## Input data
==============================

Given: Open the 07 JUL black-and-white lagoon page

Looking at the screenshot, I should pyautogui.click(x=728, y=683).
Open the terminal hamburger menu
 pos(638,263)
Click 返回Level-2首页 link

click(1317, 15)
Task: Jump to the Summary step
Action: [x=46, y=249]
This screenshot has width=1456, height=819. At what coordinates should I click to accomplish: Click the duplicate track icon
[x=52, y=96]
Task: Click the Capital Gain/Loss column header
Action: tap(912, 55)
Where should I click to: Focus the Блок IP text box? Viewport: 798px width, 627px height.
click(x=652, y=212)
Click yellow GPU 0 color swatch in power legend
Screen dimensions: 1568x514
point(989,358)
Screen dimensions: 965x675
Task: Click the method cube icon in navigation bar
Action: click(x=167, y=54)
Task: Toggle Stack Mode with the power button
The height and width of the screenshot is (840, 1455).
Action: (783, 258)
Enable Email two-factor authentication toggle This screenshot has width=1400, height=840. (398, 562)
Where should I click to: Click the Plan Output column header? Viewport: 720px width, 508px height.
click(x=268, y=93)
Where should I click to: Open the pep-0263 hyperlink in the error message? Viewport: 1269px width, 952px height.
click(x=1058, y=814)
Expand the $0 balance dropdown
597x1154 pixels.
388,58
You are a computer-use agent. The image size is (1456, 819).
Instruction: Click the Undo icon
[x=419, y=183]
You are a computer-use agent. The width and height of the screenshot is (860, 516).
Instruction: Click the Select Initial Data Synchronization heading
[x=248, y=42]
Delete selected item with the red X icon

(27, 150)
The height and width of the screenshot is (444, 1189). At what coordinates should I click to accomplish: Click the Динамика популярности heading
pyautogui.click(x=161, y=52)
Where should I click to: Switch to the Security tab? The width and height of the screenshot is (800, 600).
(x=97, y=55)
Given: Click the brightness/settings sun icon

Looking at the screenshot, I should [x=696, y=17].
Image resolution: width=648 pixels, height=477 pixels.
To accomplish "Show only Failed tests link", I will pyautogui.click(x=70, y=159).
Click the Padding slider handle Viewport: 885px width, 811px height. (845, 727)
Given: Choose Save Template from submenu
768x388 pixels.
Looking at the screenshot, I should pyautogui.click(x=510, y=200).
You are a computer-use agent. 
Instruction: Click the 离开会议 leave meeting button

==============================

## Problem to work on
Reproduce verbatim the lines from the one containing "Where should I click to: Click" up to and including the one containing "Looking at the screenshot, I should [x=696, y=17].".

## Task output
Where should I click to: Click the Plan Output column header? Viewport: 720px width, 508px height.
click(x=268, y=93)
Where should I click to: Open the pep-0263 hyperlink in the error message? Viewport: 1269px width, 952px height.
click(x=1058, y=814)
Expand the $0 balance dropdown
597x1154 pixels.
388,58
You are a computer-use agent. The image size is (1456, 819).
Instruction: Click the Undo icon
[x=419, y=183]
You are a computer-use agent. The width and height of the screenshot is (860, 516).
Instruction: Click the Select Initial Data Synchronization heading
[x=248, y=42]
Delete selected item with the red X icon

(27, 150)
The height and width of the screenshot is (444, 1189). At what coordinates should I click to accomplish: Click the Динамика популярности heading
pyautogui.click(x=161, y=52)
Where should I click to: Switch to the Security tab? The width and height of the screenshot is (800, 600).
(x=97, y=55)
Given: Click the brightness/settings sun icon

Looking at the screenshot, I should [x=696, y=17].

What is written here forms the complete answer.